L’avvocato Persio ha analizzato i principi che regolano la sicurezza, lui che a febbraio pubblicherà un vero e proprio manuale, con tutte le delibere FIS e FISI, edito da Minerva e intitolato “Sciare Sicuro”. “Non si può prescindere dalla cultura della sicurezza, le norme sono quelle relative al decreto 40 del 2021 e il primo principio fondamentale è mettere lo sciatore in condizioni di sciare in sicurezza lungo tutto il percorso, con la protezione da parte del gestore dell’impianto.

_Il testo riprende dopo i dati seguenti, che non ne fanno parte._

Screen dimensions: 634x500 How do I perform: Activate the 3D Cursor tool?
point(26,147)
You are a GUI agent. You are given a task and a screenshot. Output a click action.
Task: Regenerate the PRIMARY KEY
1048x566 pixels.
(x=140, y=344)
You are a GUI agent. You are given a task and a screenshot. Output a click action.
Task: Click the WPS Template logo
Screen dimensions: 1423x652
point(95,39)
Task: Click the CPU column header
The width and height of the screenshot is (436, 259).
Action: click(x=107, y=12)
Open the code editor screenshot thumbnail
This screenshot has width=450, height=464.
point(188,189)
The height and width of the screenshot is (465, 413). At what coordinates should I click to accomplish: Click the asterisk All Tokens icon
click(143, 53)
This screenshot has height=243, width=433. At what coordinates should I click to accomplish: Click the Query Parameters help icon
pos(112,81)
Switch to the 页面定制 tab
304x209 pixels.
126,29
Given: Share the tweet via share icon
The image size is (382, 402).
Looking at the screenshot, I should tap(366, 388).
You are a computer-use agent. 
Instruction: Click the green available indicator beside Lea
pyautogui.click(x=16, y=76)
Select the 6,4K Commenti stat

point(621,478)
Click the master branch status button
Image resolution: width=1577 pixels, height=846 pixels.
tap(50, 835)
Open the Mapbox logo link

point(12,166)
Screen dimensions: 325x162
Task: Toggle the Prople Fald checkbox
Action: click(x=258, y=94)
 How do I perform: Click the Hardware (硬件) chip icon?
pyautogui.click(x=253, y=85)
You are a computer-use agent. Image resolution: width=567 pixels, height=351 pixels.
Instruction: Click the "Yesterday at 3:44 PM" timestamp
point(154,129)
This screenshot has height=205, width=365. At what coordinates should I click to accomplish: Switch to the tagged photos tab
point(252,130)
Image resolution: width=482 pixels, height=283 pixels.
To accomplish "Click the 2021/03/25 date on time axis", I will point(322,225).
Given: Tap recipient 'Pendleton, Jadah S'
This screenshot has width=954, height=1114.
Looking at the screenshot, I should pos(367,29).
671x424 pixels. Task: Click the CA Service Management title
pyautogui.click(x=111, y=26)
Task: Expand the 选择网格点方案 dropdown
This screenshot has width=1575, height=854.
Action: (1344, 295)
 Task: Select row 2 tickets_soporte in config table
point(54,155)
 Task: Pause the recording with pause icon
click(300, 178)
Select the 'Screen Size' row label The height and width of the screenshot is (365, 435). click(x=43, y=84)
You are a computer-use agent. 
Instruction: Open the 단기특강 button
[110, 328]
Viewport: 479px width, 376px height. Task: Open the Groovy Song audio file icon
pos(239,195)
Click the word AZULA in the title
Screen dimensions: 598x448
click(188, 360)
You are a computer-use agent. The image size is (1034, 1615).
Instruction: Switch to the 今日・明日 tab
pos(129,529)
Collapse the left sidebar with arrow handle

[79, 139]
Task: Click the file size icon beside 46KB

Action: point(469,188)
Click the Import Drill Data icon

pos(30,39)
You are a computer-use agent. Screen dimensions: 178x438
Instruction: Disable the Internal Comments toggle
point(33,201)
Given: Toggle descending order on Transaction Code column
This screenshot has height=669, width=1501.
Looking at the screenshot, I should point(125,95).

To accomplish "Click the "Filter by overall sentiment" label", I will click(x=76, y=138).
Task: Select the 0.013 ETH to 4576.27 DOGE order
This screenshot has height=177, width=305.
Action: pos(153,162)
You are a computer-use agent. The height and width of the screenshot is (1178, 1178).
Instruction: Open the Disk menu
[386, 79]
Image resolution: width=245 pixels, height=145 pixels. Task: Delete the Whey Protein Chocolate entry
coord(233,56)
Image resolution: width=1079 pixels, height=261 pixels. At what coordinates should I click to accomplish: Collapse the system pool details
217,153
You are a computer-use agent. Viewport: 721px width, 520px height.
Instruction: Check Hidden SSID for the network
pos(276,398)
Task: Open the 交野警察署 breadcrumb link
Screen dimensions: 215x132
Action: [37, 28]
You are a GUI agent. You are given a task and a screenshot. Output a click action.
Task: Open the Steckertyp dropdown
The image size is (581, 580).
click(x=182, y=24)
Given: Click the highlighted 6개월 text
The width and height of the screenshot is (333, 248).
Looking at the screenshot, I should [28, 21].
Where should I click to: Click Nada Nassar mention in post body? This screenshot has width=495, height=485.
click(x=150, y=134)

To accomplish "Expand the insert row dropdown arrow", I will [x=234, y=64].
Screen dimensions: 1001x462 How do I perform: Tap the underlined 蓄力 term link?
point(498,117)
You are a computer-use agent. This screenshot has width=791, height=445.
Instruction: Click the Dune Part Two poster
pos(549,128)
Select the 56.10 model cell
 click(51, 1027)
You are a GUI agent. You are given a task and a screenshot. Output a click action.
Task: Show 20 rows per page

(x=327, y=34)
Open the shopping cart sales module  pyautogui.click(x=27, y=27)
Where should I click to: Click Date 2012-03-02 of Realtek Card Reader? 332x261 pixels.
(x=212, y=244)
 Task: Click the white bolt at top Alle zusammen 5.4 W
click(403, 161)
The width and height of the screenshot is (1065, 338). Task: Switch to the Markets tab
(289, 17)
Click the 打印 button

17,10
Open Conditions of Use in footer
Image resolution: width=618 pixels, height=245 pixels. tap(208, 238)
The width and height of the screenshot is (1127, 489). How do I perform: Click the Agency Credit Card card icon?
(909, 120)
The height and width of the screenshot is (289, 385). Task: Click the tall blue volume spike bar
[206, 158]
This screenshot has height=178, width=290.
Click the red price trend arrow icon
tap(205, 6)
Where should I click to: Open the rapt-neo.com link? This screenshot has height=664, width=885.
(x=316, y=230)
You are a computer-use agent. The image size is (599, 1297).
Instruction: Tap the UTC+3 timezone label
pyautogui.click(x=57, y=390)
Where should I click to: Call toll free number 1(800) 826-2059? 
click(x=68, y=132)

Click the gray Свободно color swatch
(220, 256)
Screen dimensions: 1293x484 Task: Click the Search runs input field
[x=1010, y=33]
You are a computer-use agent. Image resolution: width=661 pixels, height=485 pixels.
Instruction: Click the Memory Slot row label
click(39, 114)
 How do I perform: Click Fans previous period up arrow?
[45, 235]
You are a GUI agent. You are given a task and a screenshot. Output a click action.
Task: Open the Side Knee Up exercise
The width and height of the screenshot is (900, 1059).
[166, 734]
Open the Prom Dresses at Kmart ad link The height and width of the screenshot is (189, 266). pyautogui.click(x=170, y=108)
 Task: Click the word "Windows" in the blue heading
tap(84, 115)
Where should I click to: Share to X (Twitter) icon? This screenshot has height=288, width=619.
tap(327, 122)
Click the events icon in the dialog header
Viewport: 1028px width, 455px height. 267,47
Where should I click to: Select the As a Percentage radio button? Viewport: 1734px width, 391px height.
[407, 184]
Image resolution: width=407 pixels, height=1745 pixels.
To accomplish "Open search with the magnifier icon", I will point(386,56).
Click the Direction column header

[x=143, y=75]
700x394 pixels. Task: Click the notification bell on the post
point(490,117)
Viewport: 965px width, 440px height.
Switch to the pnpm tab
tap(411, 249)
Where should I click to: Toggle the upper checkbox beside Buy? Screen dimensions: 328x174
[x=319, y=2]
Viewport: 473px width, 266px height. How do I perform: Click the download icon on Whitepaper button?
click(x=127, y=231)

Un concetto generale che riguarda tutti gli sciatori, per l’attuale situazione che deriva dal primo intervento del 2003 con una specifica legge (l’Italia è l’unico paese dell’arco alpino ad averla promossa) che ha fatto capire come ci fosse l’impellenza dettata dal numero elevato di incidenti, ovvero 40mila l’anno a fronte della circolazione di 3 milioni di sciatori.

Siamo intervenuti a livello governativo con una commissione introducendo l’assicurazione obbligatoria, così come quella del casco e tanto altro”.

Adolfo Lorenzi, che ha perso Matilde 14 mesi fa, con la sua famiglia ha presto avviato il grandioso progetto della Fondazione Matilde Lorenzi e, un anno dopo la scomparsa della figlia, ha annunciato la riapertura del caso da parte della Procura di Bolzano: “Abbiamo fatto quel comunicato (a fine ottobre, ndr) e pensiamo che questo atto servisse per due aspetti – ha sottolineato ieri sera in diretta – Per rendere onore a Matilde, visto come erano state lasciate le cose, e perché la base della nostra Fondazione nasce per sviluppare e migliorare la sicurezza per gli atleti in allenamento.

E’ quello l’aspetto lasciato indietro, non esiste nessuna regolamentazione: noi siamo partiti da un foglio bianco e pensiamo che si possa creare una cultura che manca, dai maestri agli allenatori, sino ai gestori delle piste, con una formazione specifica e l’utilizzo dei dispositivi di sicurezza”.

Xavier Jacobelli, giornalista con esperienza decennale a vari livelli, ha approfondito il tema della riapertura dell’indagine, analizzando dalla memoria difensiva presentata come ci siano state “incongruenze nelle prime indagini, come non aver sentito alcuni testimoni, tra cui il secondo allenatore di Matilde, non aver effettuato l’autopsia, non aver sequestrato il luogo dell’incidente, e neppure aver acquisito il video dell’impatto. Come è possibile tutto ciò?”.

“Non ci aspettiamo nulla di trascendentale – ha risposto Adolfo Lorenzi – ma solo che venga fatta chiarezza su quello che è successo, e che sia possibile chiarire le cause. Non cerchiamo colpevoli, crediamo che ora la procura stia facendo un lavoro egregio, con il primo incidente probatorio.

La morte di Matteo Franzoso ci ha provocato un dolore immenso, per noi era un ragazzo di casa, cresciuto assieme a Lucrezia nello Sci Club Sestriere e ancora adesso sempre pronto a condividere le nostre attività con la Fondazione. Quello che ci ha rammaricato è che come Fondazione Matilde Lorenzi non siamo arrivati in tempo: ora abbiamo 8 ragazzi che lavorano al 100% per il progetto avviato con il Politecnico di Torino in collaborazione con quello di Milano, non ci fermeremo”.